───── Records supplied ─────

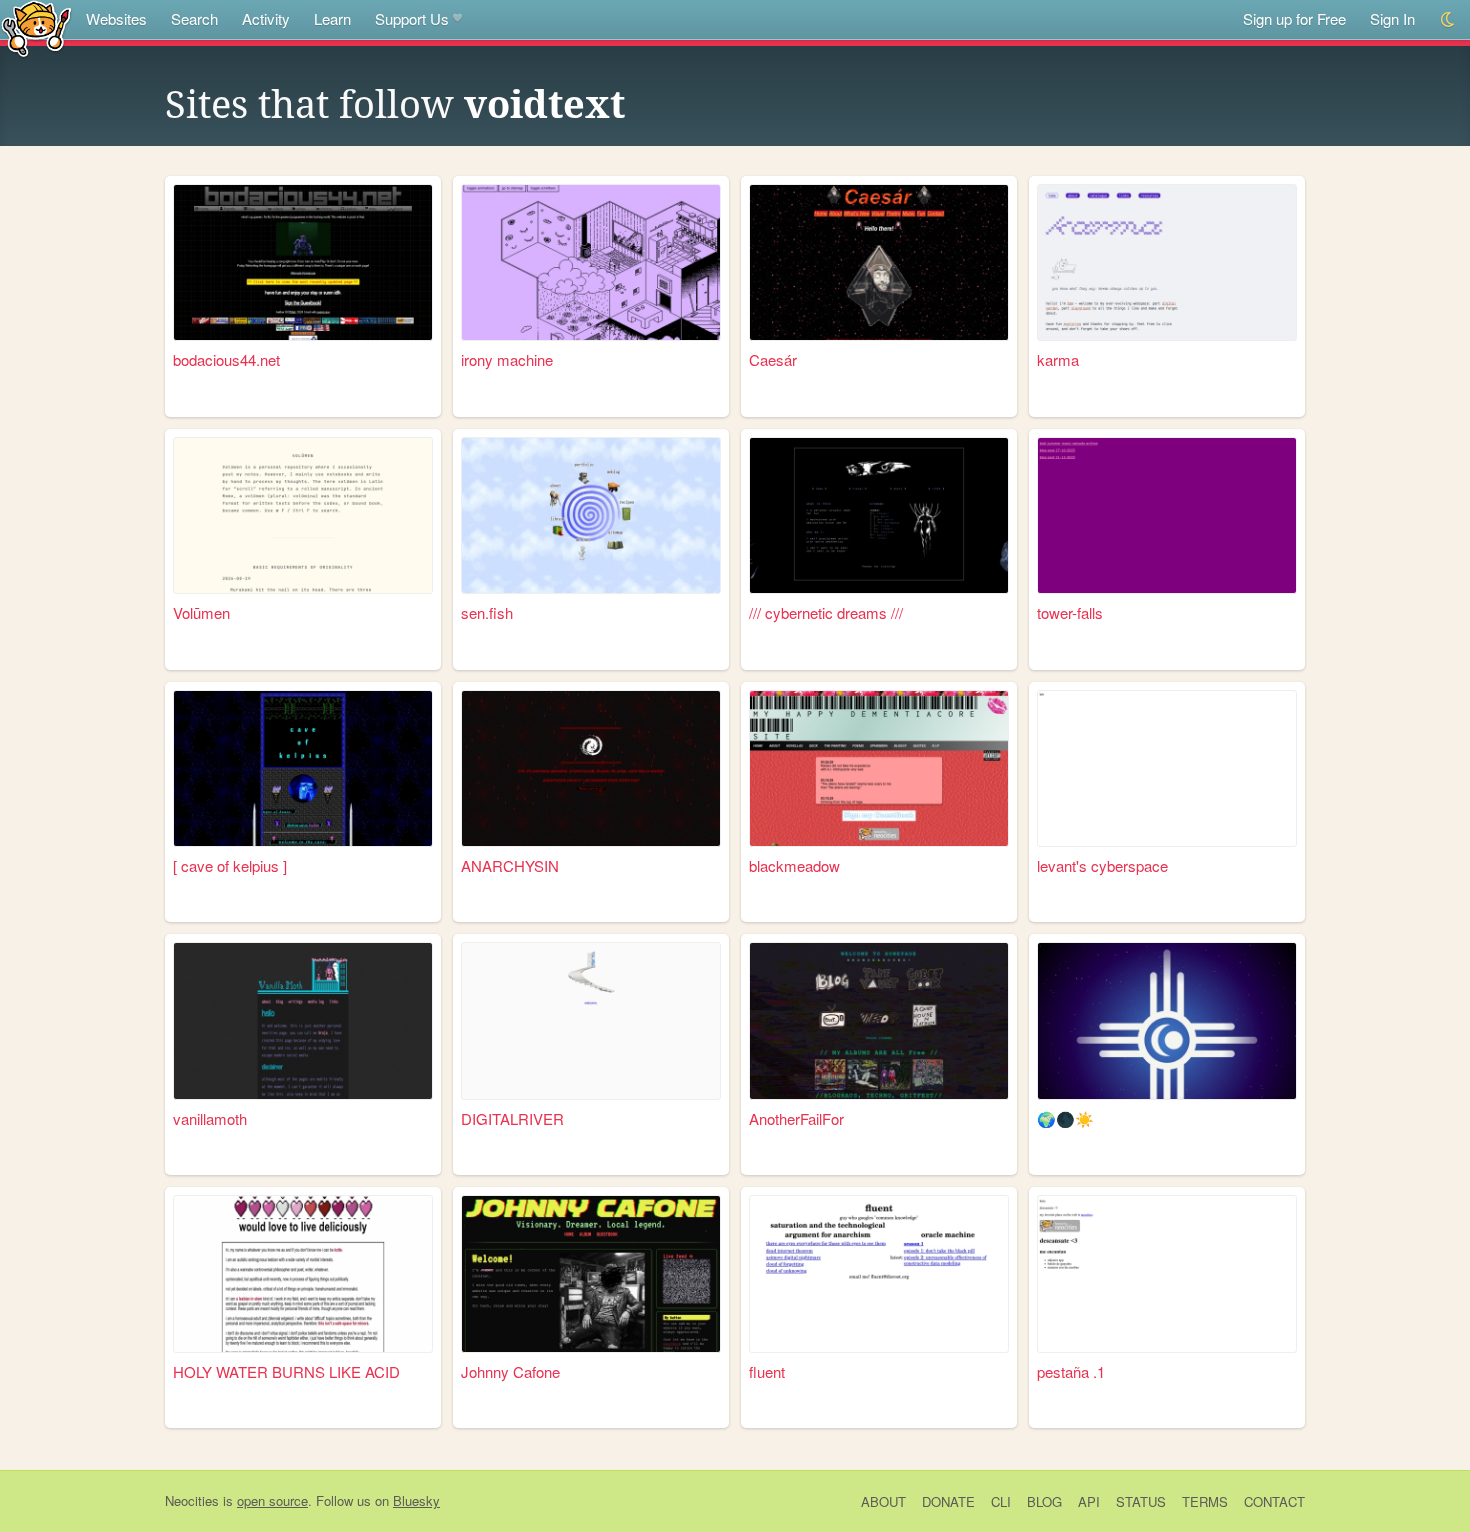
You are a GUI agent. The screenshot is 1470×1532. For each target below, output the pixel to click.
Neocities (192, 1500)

─────
───── Records supplied ─────

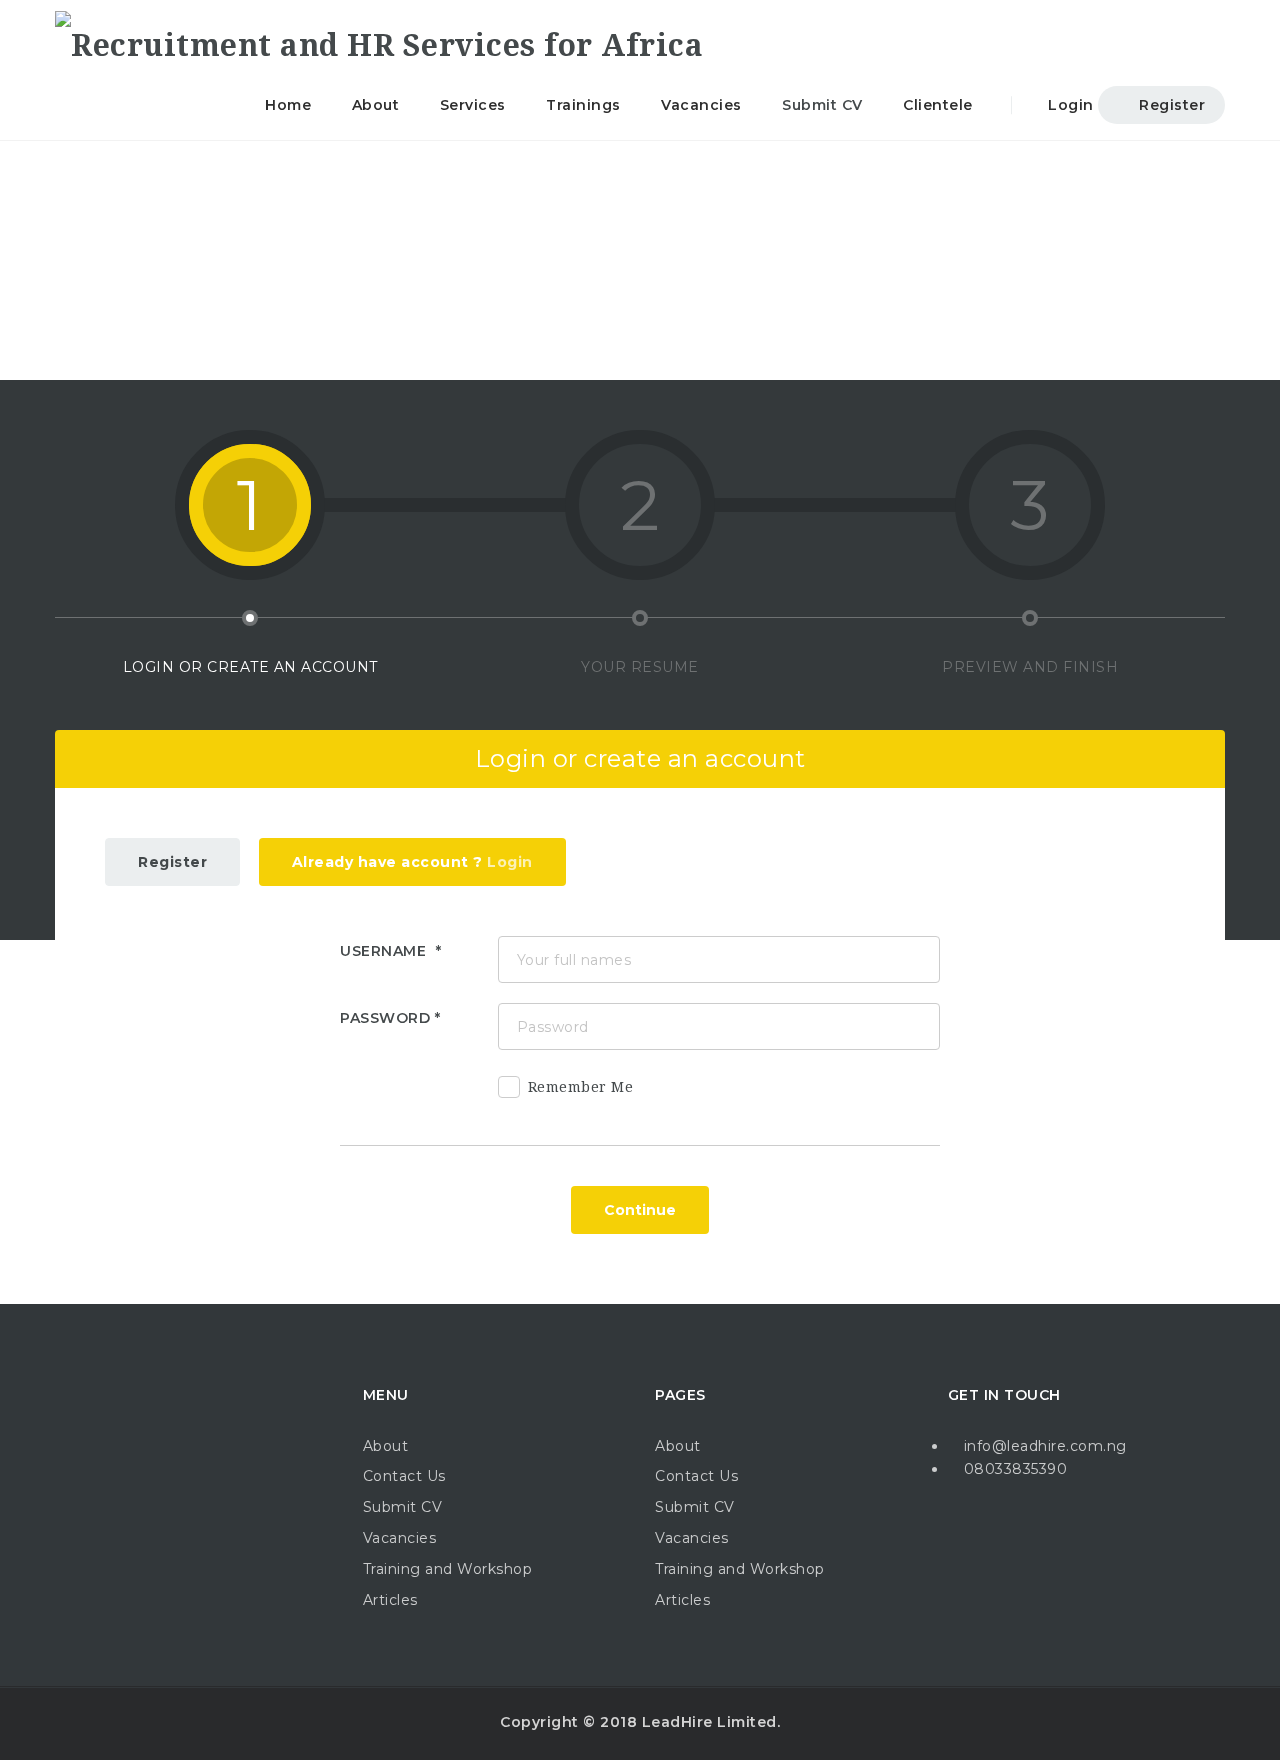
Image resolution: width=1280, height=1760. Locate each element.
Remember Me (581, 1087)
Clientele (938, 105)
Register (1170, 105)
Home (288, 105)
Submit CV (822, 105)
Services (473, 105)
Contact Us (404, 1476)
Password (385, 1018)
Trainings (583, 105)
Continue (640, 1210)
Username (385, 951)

─────
───── Records supplied ─────

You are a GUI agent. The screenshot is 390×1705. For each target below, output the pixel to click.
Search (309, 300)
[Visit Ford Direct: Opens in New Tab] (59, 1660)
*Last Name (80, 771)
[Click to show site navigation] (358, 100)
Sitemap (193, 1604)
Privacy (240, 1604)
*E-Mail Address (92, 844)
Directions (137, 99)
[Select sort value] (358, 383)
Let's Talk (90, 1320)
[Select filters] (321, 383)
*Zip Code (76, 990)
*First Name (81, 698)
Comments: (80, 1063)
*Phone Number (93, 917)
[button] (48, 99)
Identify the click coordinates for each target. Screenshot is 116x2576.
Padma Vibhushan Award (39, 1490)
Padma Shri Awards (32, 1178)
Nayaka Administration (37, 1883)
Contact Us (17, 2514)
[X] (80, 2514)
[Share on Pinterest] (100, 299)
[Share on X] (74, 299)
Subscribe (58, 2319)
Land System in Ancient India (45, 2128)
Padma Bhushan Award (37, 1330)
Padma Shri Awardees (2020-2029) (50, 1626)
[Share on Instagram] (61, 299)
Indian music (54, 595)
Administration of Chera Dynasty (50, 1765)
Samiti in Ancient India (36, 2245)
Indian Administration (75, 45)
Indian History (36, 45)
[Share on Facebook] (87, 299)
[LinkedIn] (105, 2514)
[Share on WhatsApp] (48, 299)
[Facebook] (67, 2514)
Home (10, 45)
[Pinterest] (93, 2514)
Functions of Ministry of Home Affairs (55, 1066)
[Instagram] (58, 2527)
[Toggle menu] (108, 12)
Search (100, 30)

─────

= Directions =
Transcribe the records above exactly, beginning at the line that contains "Home (10, 45)" and ending with the line that contains "Search (100, 30)", both included, and nothing else.

= Written answer =
Home (10, 45)
[Pinterest] (93, 2514)
Functions of Ministry of Home Affairs (55, 1066)
[Instagram] (58, 2527)
[Toggle menu] (108, 12)
Search (100, 30)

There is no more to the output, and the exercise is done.